A 24-year-old New York resident has pleaded guilty to acquiring more than $7 million in COVID-19 relief through fraudulent loan applications and misleading investors in a fraudulent initial coin offering during 2018.
According to a Tuesday announcement from the United States Department of Justice, Taiwanese national, Justin Cheng — also known as “Justin Jung” — submitted a series of online loan applications accompanied by forged tax and payroll records between May and August of last year.
Cheng’s applications featured fraudulent Internal Revenue Service tax and payroll records purporting to document the names of 200 employees earning $1.5 million in monthly wages from Cheng’s businesses. However, the list consisted of names from current and former public figures including Good Morning America co-anchor and a deceased “former Penn State football coach.”

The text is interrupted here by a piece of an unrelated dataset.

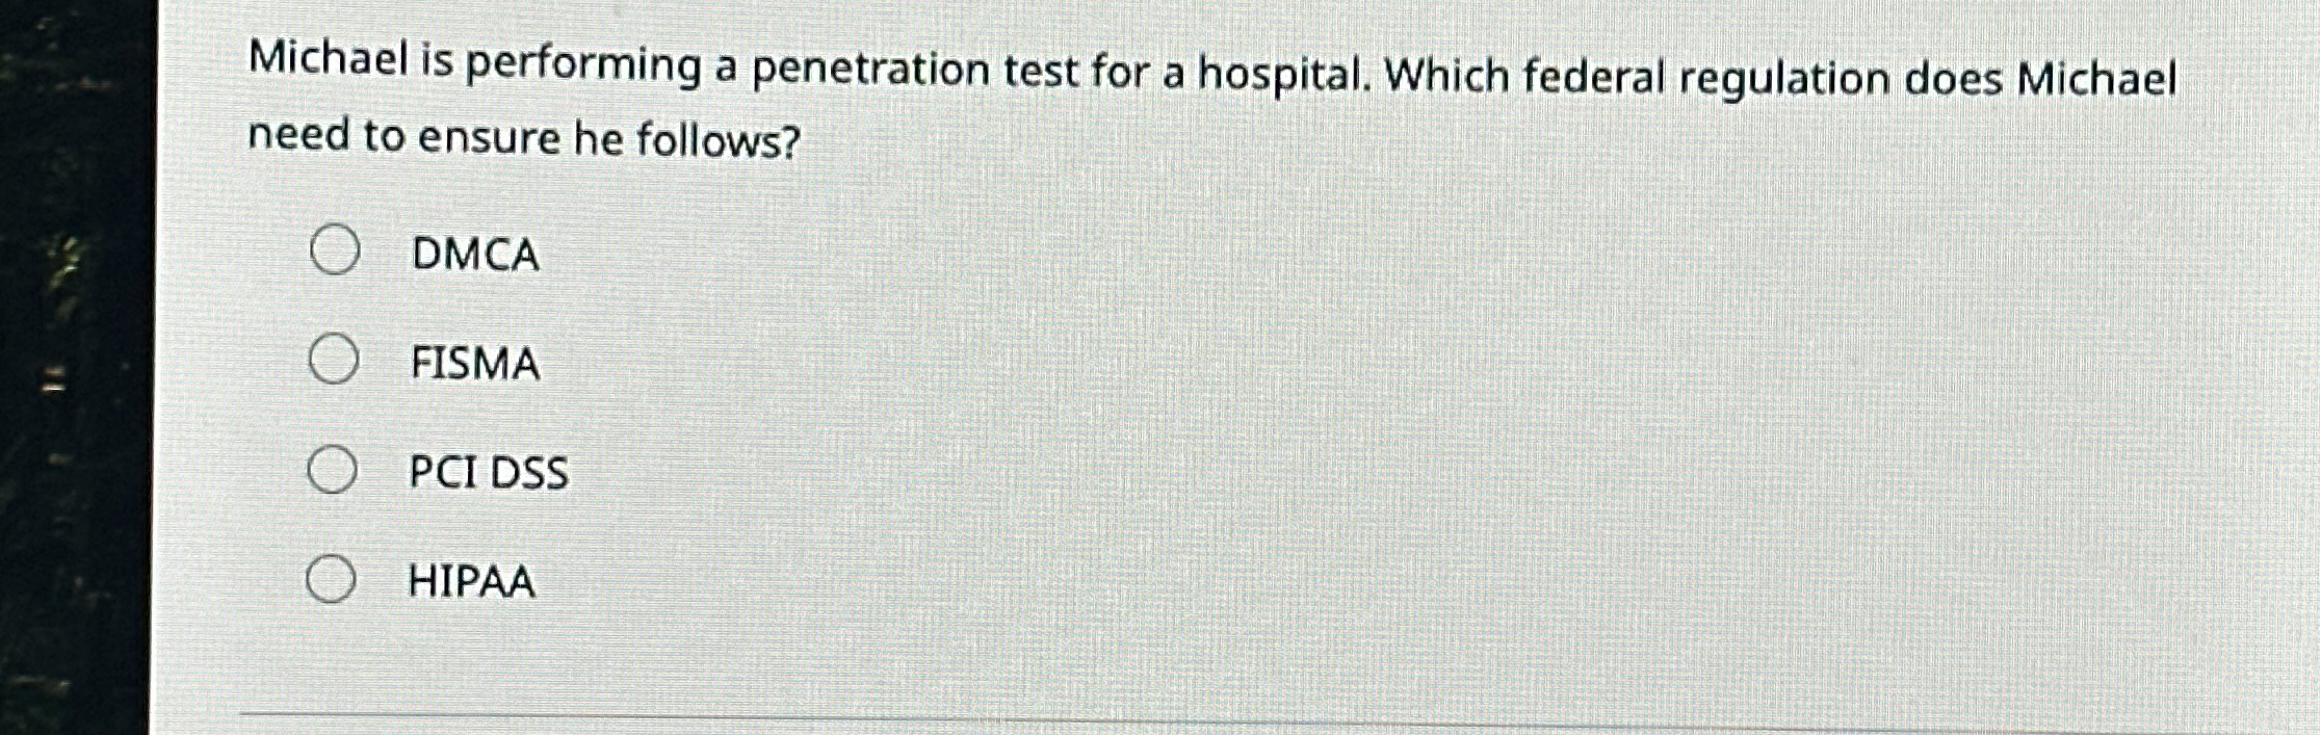Click the DMCA answer label text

In addition to applying with at least five different banks, the scammer sent loan applications to the U.S. government’s Paycheck Protection Program and Economic Injury Disaster Loan programs.
Cheng was successful in securing $7 million worth of COVID-relief for his fictitious employees, which was reportedly spent on personal expenses, including a $40,000 Rolex, rent for a $17,000-a-month apartment and a 2020 Mercedes. U.S. Attorney Audrey Strauss said:
“Cheng lied to the SBA and several banks about ownership of his companies, the number of people employed, and how any loan proceeds would be applied, using forged and fraudulent documents in the process. Cheng spent much of the money on personal luxury items.”
The self-described “serial entrepreneur” also pled guilty to operating a fraudulent ICO between August and October 2018 for his firm.
In 2018, Cheng solicited investors to participate in the ICO for his company, Alchemy Coin Technology Limited, while making false statements about the firm’s finances and readiness of its peer-to-peer lending platform and failing to disclose that the ICO was an unlicensed offering. The Department of Justice stated:
“These investments were obtained through materially false and misleading statements and omissions regarding Alchemy Coin’s access to capital, use of investor proceeds, the product readiness of its purported blockchain-based peer-to-peer lending platform, and the registration of its tokens as part of an initial coin offering.”
District Judge Alison J. Nathan set a sentencing date for Aug. 3, with Cheng facing up to 80 years in prison.